■ **Activity**: Only those lines in the data below from the line containing "Task: Click the 19.5 GB size value" through the line containing "the green suit", both included, should be restated word for word.

■ **Dataset content**:
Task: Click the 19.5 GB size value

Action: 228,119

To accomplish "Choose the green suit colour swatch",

---

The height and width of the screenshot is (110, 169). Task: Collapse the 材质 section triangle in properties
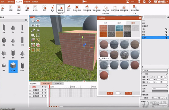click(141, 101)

■ **Task output**:
Task: Click the 19.5 GB size value

Action: 228,119

To accomplish "Choose the green suit colour swatch",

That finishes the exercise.